2. There’s a massive loophole that lets everyone off the hook. The one tantalizing part of Romney’s proposal is his requirement for states to adopt open-enrollment policies that disregard school-district boundaries for public schools. That would be a big deal for poor parents. Open enrollment in theory would give inner-city kids and other kids stuck with lousy school options the chance to attend better public schools elsewhere. But there are two problems. First, as my former colleague, Erin Dillon, showed in a 2008 Education Sector analysis, there are just not enough good schools within a reasonable distance for these kids to commute to. Romney’s proposal also leaves a loophole wide enough to render the open-enrollment provision meaningless because it hinges on schools having sufficient “capacity” to accept transfer students. That’s the same hazard that doomed No Child Left Behind’s public-school choice provisions. Don’t want students transferring in? Then make sure you have no capacity, a metric that is difficult to verify.
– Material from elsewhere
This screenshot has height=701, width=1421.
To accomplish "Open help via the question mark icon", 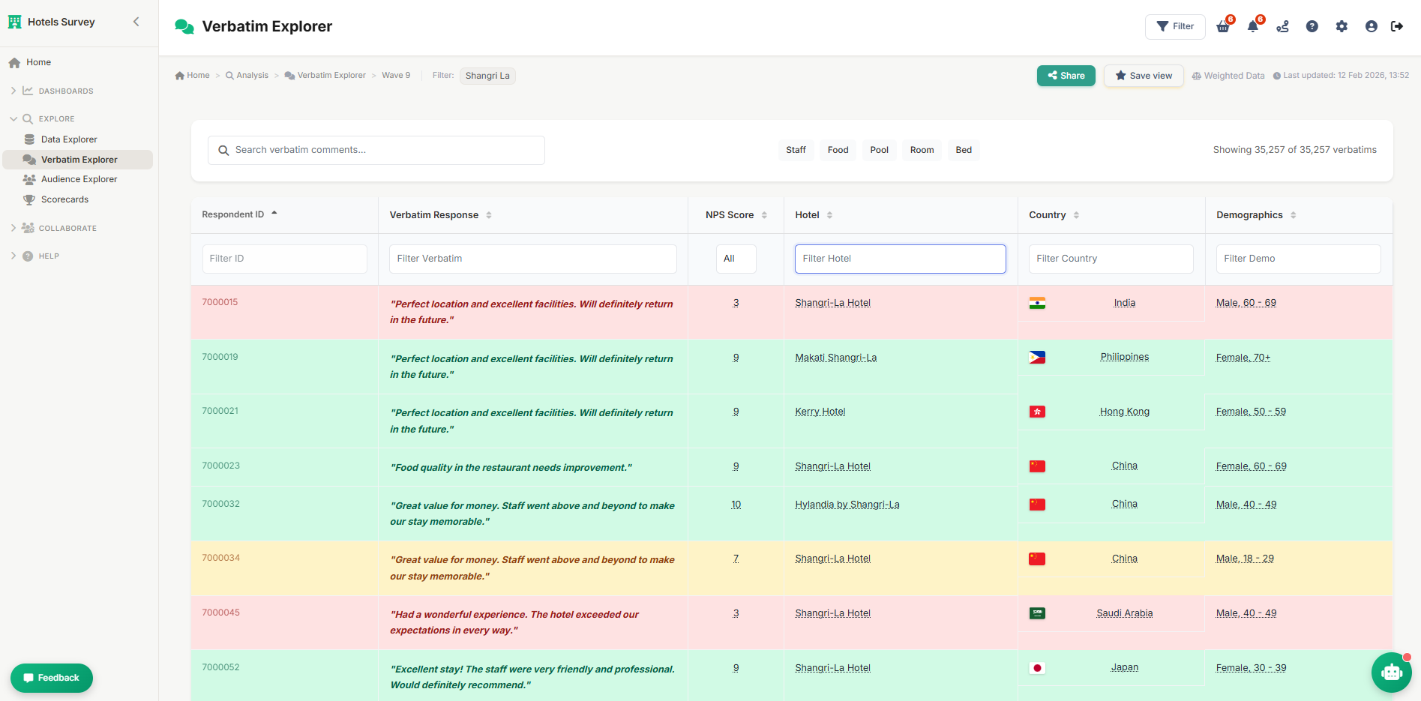I will click(1312, 26).
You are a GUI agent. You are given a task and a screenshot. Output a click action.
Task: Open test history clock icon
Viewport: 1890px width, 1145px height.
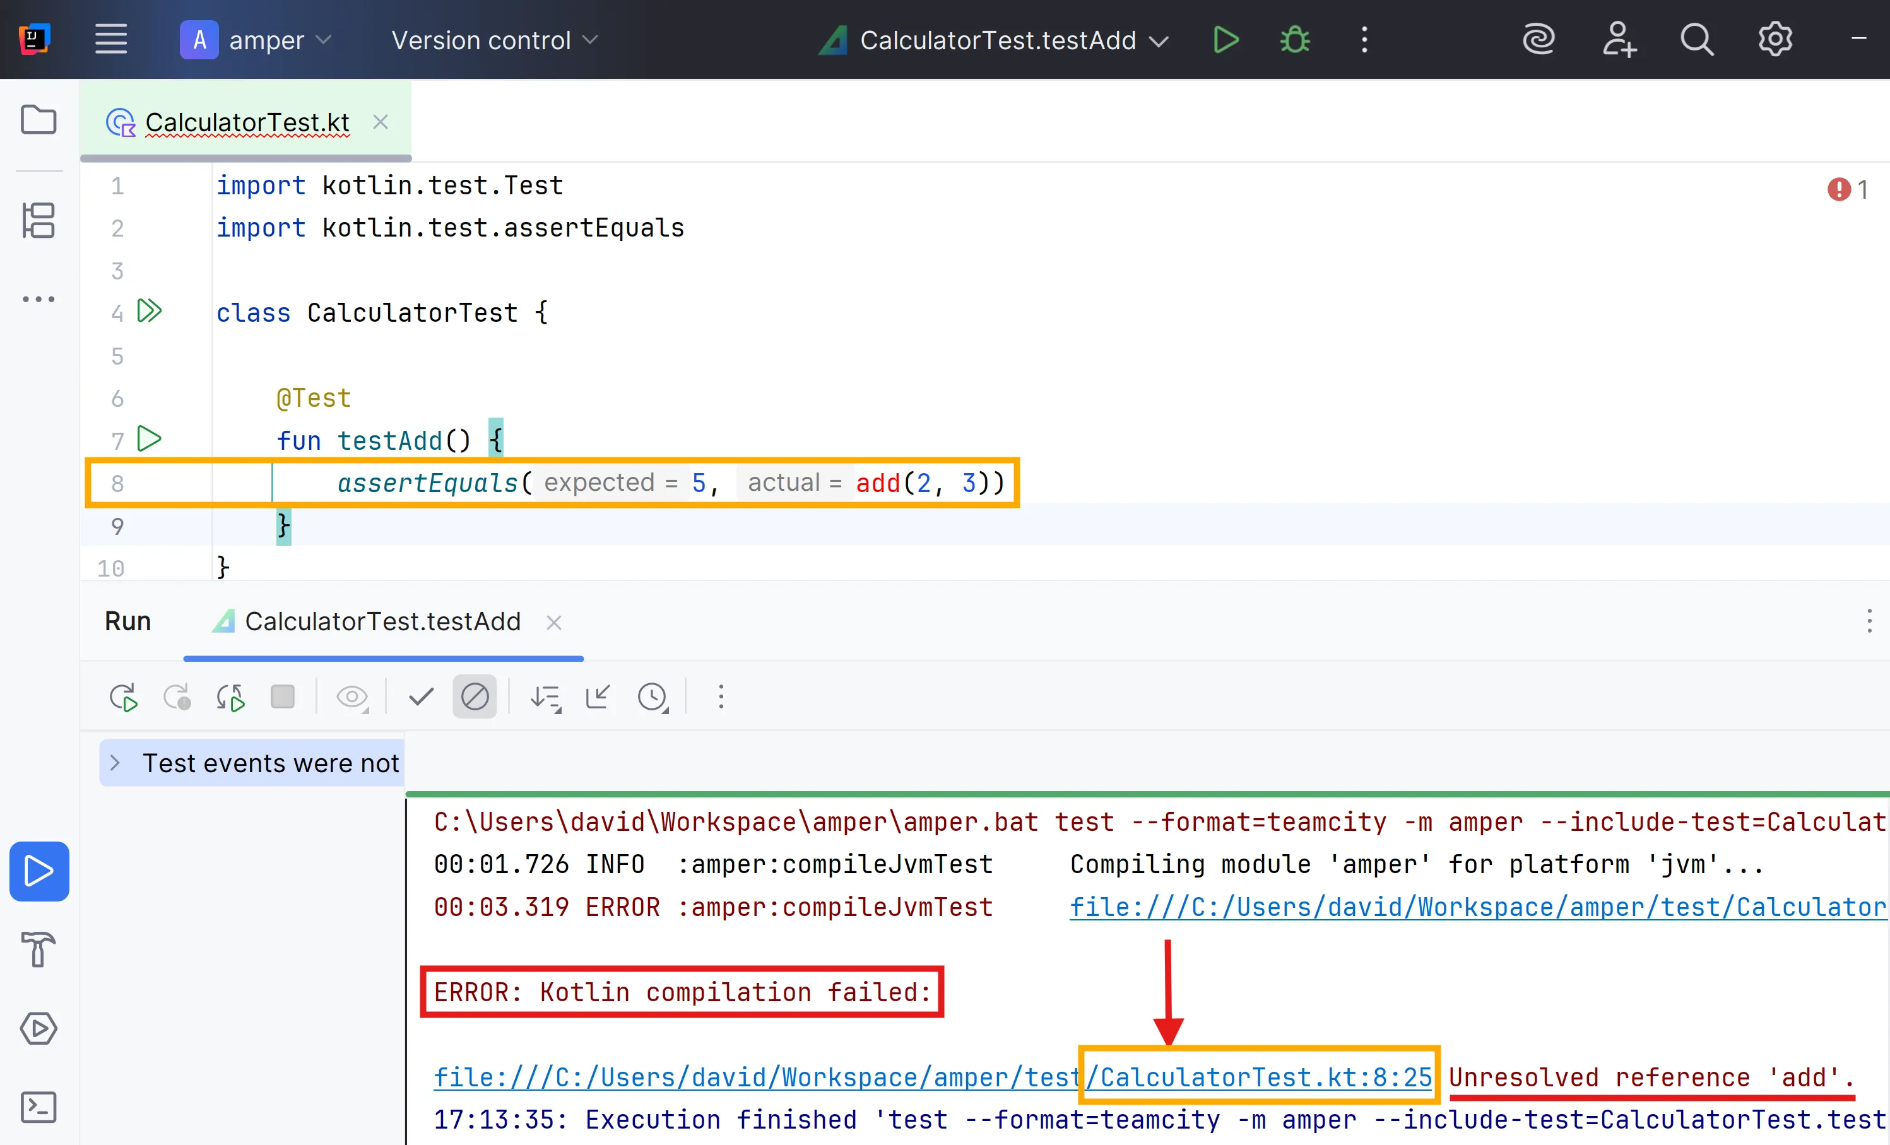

And in case you slept through the last several years, Republicans are against heavy-handed federal intervention in schools right now. They want to scrap the 10-year-old No Child law, which merely required states to come up with school accountability systems. It’s politically inconceivable that a President Romney would replace that law with a much more invasive mandate on states to essentially scrap school district boundaries and have a federal hand in deciding which students get to attend which schools.

3. School choice is a state and local issue. It’s true that Washington can prod school choice efforts along. But the key decisions about school choice plans — including whether to allow choice and charter schools in the first place — rest with state legislatures and within state constitutions. The President has a bully pulpit, sure, but it’s no coincidence that the school-choice program Romney is talking up the most is the voucher plan in the District of Columbia. That’s the only school district the President and Congress can directly control.

When you look around the country, the trend lines make it pretty clear that parents will be getting more choices in the coming years. That’s for the good because even if market-based competition in education is being oversold, the evidence is pretty clear that well-designed choice policies can benefit both students and teachers. Besides, in America, choice is like gravity — it’s irresistible. So while a President can accelerate or retard that progress at the margins, overall it’s going to happen regardless of who sits in the Oval Office.

Note: Although there are some year-round schools, this is not a year-round education column. School of Thought will appear intermittently during the summer.